• _DATA IN THIS EXERCISE_:
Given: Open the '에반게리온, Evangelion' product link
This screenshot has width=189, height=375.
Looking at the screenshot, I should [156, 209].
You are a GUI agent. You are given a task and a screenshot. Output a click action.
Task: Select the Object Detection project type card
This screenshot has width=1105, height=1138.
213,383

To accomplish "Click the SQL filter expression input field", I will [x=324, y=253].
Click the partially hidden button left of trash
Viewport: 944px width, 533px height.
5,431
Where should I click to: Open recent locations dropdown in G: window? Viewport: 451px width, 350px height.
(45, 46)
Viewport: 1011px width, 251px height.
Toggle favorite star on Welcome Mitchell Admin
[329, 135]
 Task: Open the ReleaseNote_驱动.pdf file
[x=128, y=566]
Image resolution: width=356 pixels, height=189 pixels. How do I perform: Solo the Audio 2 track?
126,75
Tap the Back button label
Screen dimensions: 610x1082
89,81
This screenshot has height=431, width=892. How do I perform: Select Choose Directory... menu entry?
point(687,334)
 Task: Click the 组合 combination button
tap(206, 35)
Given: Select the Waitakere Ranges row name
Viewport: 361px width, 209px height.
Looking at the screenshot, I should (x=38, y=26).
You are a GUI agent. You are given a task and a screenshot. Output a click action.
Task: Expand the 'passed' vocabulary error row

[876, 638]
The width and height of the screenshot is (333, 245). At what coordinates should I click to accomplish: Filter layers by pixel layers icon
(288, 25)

• _TASK TO CARRY OUT_:
Reproduce the data exactly, altering nothing.

• _ANSWER TO THE EXERCISE_:
Given: Open the '에반게리온, Evangelion' product link
This screenshot has width=189, height=375.
Looking at the screenshot, I should [156, 209].
You are a GUI agent. You are given a task and a screenshot. Output a click action.
Task: Select the Object Detection project type card
This screenshot has width=1105, height=1138.
213,383

To accomplish "Click the SQL filter expression input field", I will [x=324, y=253].
Click the partially hidden button left of trash
Viewport: 944px width, 533px height.
5,431
Where should I click to: Open recent locations dropdown in G: window? Viewport: 451px width, 350px height.
(45, 46)
Viewport: 1011px width, 251px height.
Toggle favorite star on Welcome Mitchell Admin
[329, 135]
 Task: Open the ReleaseNote_驱动.pdf file
[x=128, y=566]
Image resolution: width=356 pixels, height=189 pixels. How do I perform: Solo the Audio 2 track?
126,75
Tap the Back button label
Screen dimensions: 610x1082
89,81
This screenshot has height=431, width=892. How do I perform: Select Choose Directory... menu entry?
point(687,334)
 Task: Click the 组合 combination button
tap(206, 35)
Given: Select the Waitakere Ranges row name
Viewport: 361px width, 209px height.
Looking at the screenshot, I should (x=38, y=26).
You are a GUI agent. You are given a task and a screenshot. Output a click action.
Task: Expand the 'passed' vocabulary error row

[876, 638]
The width and height of the screenshot is (333, 245). At what coordinates should I click to accomplish: Filter layers by pixel layers icon
(288, 25)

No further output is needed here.